Regime da China pede participar de reuniões sobre tarifas entre Brasil e EUA

Redação 011
2 Min
Regime da China pede participar de reuniões sobre tarifas entre Brasil e EUA
foto: Ricardo Stuckert/ PR

O governo comunista da China solicitou participação nas consultas abertas pela Organização Mundial do Comércio (OMC) entre Brasil e Estados Unidos, após Washington aceitar o pedido brasileiro contra tarifas impostas a produtos nacionais. A iniciativa chinesa, formalizada em 6 de agosto, busca incluir Pequim nas tratativas que ainda não têm data marcada para começar. O movimento ocorre em meio à aproximação da China com Lula, reforçando a presença de aliados do petista em disputas internacionais.
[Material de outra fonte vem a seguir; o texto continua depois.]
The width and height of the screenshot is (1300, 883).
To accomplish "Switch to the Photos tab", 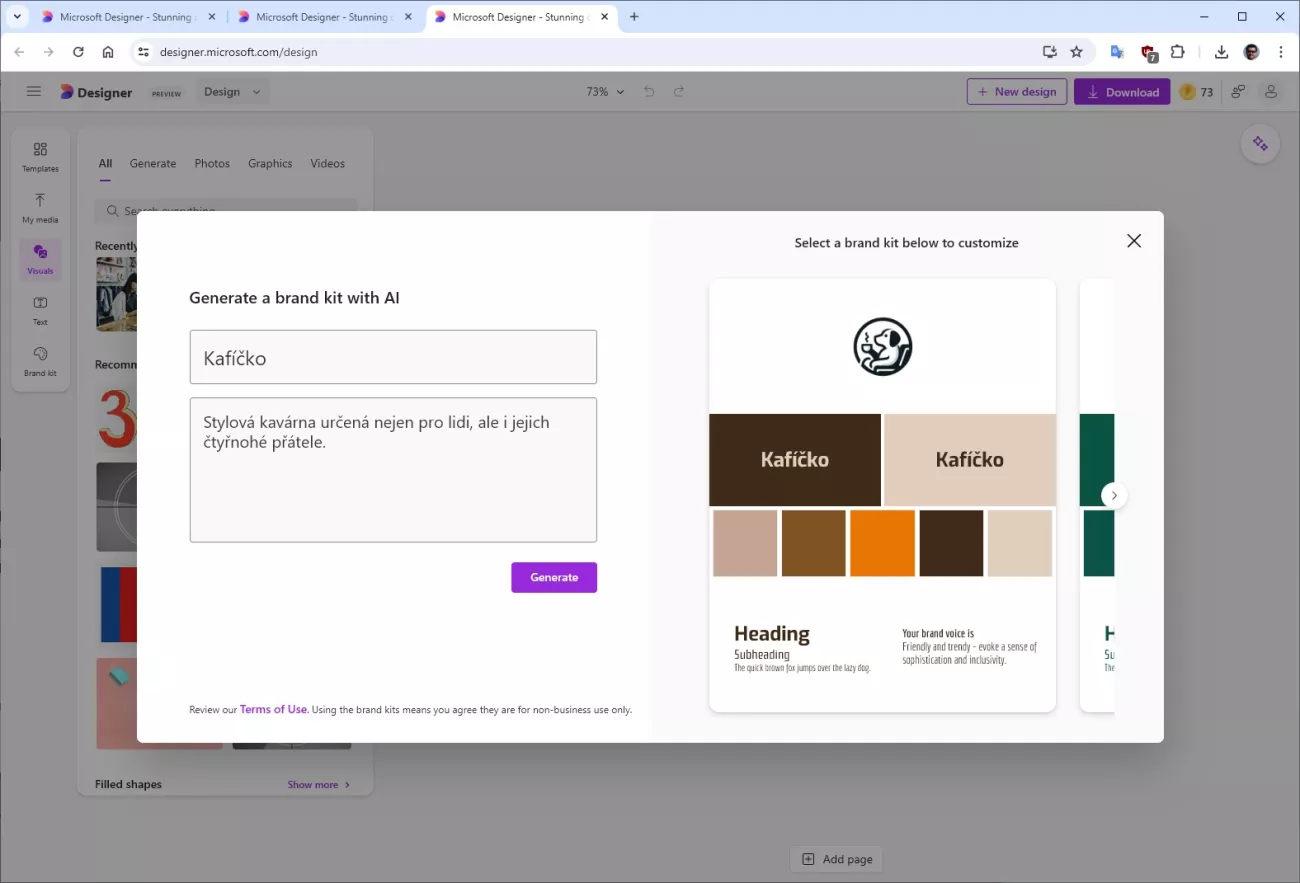I will [x=212, y=163].
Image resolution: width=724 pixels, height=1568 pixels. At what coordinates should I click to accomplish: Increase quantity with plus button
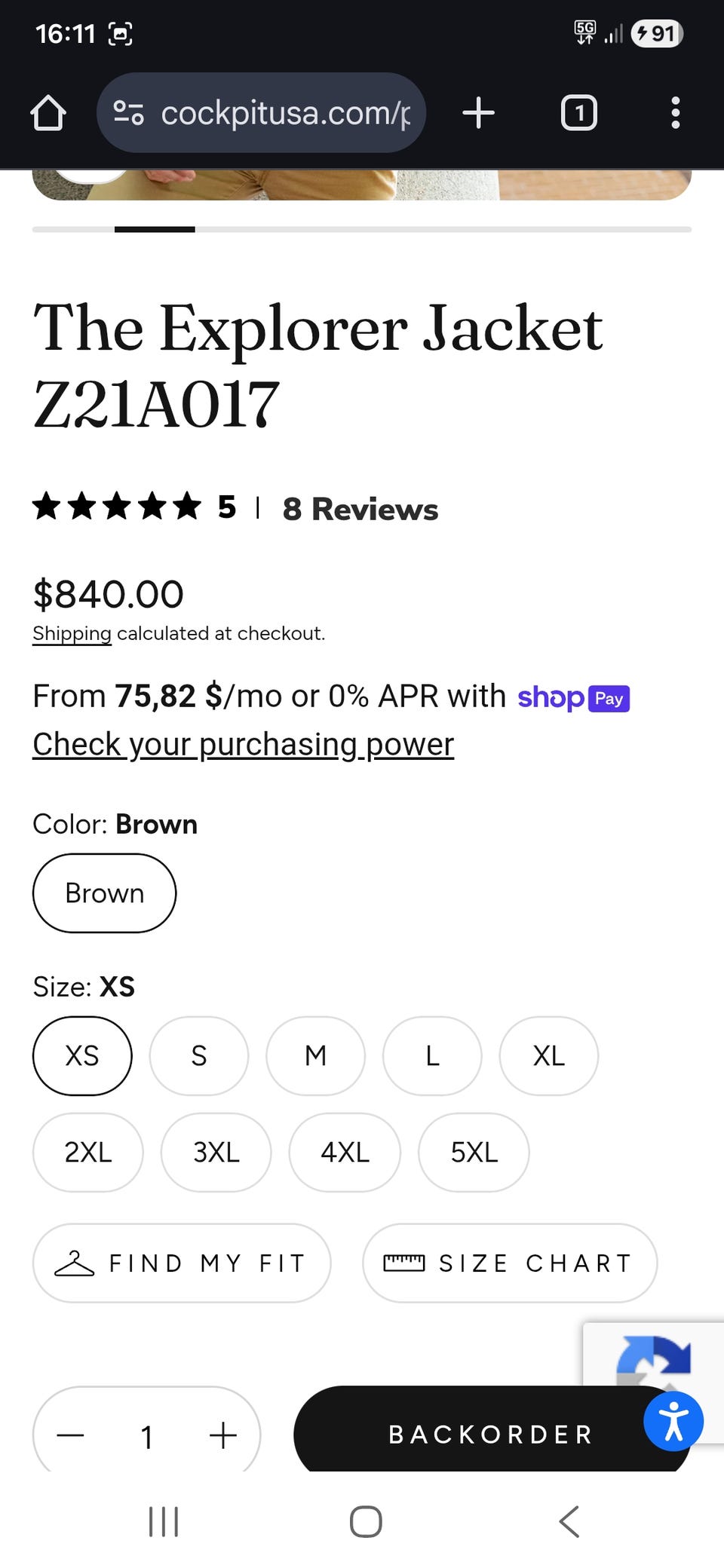223,1435
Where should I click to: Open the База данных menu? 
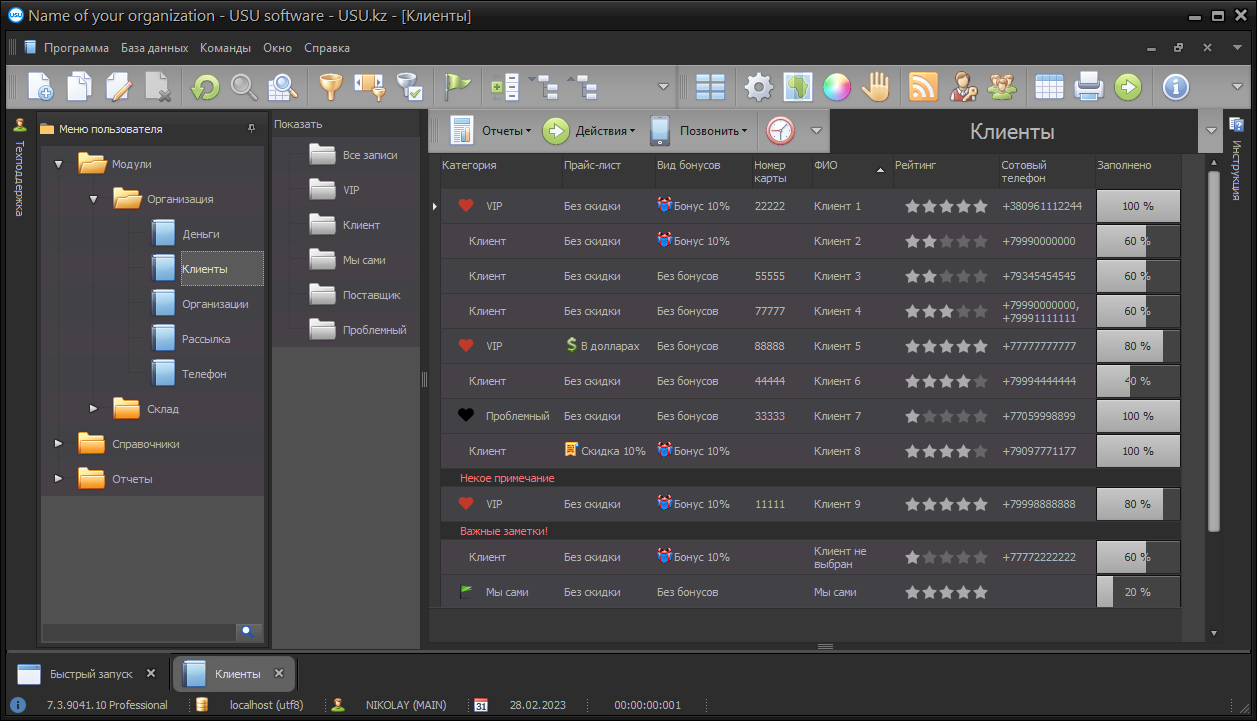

O Brasil havia acionado a OMC em 27 de julho, contestando duas tarifas aplicadas pelos EUA com base na Seção 301 da Lei de Comércio norte-americana: uma de 25% contra práticas brasileiras e outra de 12,5% relacionada a trabalho forçado, que atinge diversos países. A fase de consultas, obrigatória antes de qualquer painel de especialistas, pode durar até 60 dias. Caso não haja acordo, o Governo Federal poderá solicitar a formação de um painel para julgamento do caso.

No pedido, Pequim alegou ter “interesse comercial substancial” e afirmou que a tarifa de 12,5% prejudica suas exportações ao mercado americano, alterando condições de concorrência. A China enviou cópia da solicitação ao Brasil e ao Órgão de Solução de Controvérsias da OMC. Com a adesão chinesa, o processo ganha um segundo país afetado pelas medidas de pressão adotadas pelo governo Trump, o que amplia o alcance da disputa e coloca o governo Lula diante de negociações mais complexas no cenário internacional.